M : Yang dimaksud dengan pola asuh di sini bukan merupakan pertumbuhan tetapi lebih kepada perkembangan anak itu sendiri.
T : Jika ada orang tua yang anaknya terindikasi stunting maka apa yang harus dilakukan?
R : Langkah pertama yakni dilakukan pelacakan diagnosis, setelah itu kita obati.
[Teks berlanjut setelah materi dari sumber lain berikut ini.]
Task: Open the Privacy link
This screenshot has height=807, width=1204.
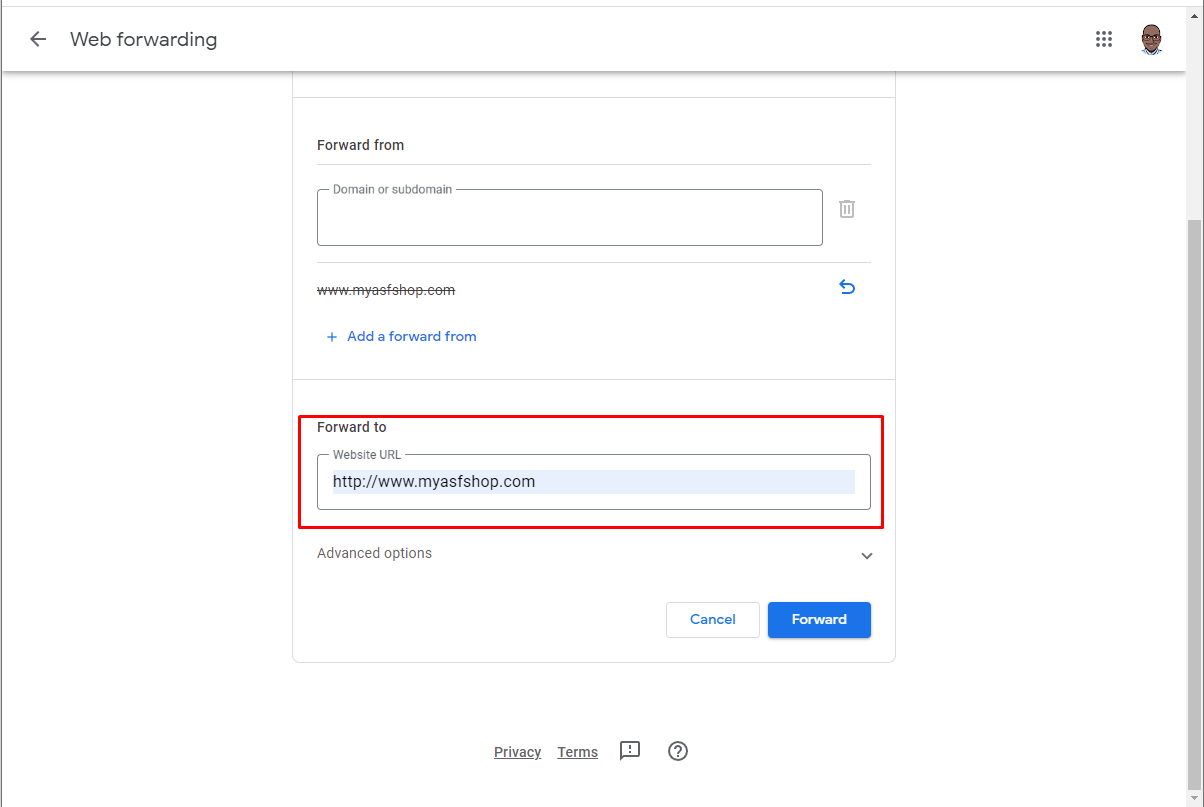Action: click(517, 752)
Stunting inikan faktornya heriditer terus terang ketika anak terindikasi stunting, maka di sini bisa dikatakan mis dalam memberikan asupan gizi.
T : Apakah ada alat tertentu yang bisa mendeteksi stunting ini?
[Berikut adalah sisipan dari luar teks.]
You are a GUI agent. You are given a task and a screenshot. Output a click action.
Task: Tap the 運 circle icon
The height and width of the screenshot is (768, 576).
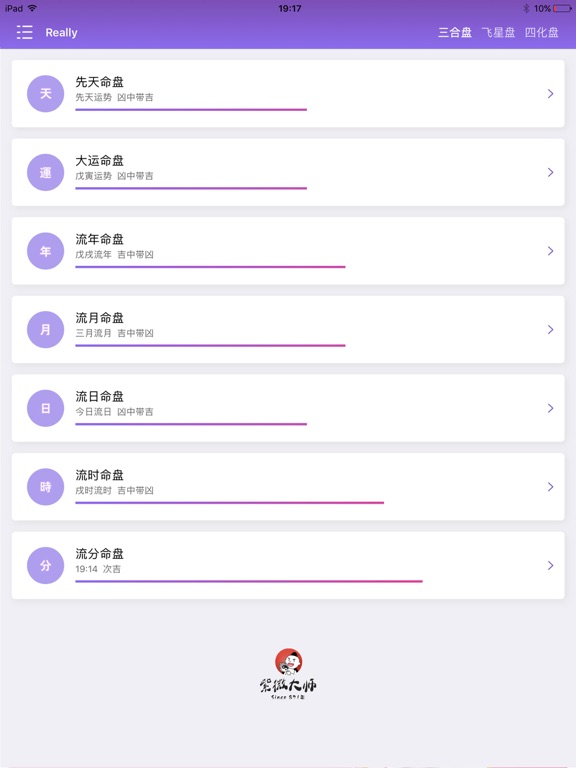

R : Soal stunting ini awalnya kita nilai yang pertama adalah dari pengukuran karena itu dilakukan secara fisik, bisa juga dinilai berdasarkan berat badan, dan juga gizi anak tersebut.
T : Bagaimana dengan perkembangan selama masa Covid 19 ini apakah berpengaruh juga dengan semakin banyak terdeteksi stunting ini?
M: Jika ditanya soal perkembangan dengan angka-angka, covid inikan baru berjalan satu tahun. Untuk itu kita belum mendapatkan data yang real, namun saat ini kita sedang melakukan pendataan kepada keluarga di bawah koordinasinya BKKBN bersama pemerintah daerah yang mana di saat bersamaan kita juga sekaligus melakukan pendataan stunting.
T : Strategi apa yang dilakukan untuk menurunkan angka stunting ini?
M : Untuk menurunkan stunting ke angka 14 persen itu bukan hal yang mudah. Strategi yang akan kami lakukan yakni membuat pemetaan untuk mendapatkan data yang akurat.
Nah setelah mendapatkan angka real dari situ kita akan tahu secara pasti berapa penderita stunting yang ada saat ini.
Untuk mendapatkan ini bukan BKKBN saja namun harus membutuhkan beberapa instansi. Nah ini juga harus membutuhkan kesadaran dan komitmen masing-masing keluarga sehingga tahun2030 Kerpi bebas stunting.
T : Apa berbedaan kurang gizi dan stunting?
R : Kurang gizi belum tentu stunting sedangkan stunting sudah pasti kurang gizi.
T : Apakah BKKBN juga bekerja sama dengan posyandu untuk memantau stunting?
M : Ya BKKBN bekerja sama dengan Posyandu. Di posyandu merupakan salah satu wadah yang dikelola dari masyarakat, oleh masyarakat dan untuk masyarakat. Posyandu ini dibina oleh pokja posyandu untuk itu BKKBN merupakan salah satu pokjanya dalam kaitannya dengan pemantauan stunting posyandu merupakan salah satu tempatnya.
Karena di posyandu, anak dilakukan penimbangan sehingga kita tahu berapa berat badannya, selain itu anak diukur tinggi badannya. Ini semua dituangkan dalam Kartu Menuju sehat (KMS) sehingga di sana kita tahu semuanya.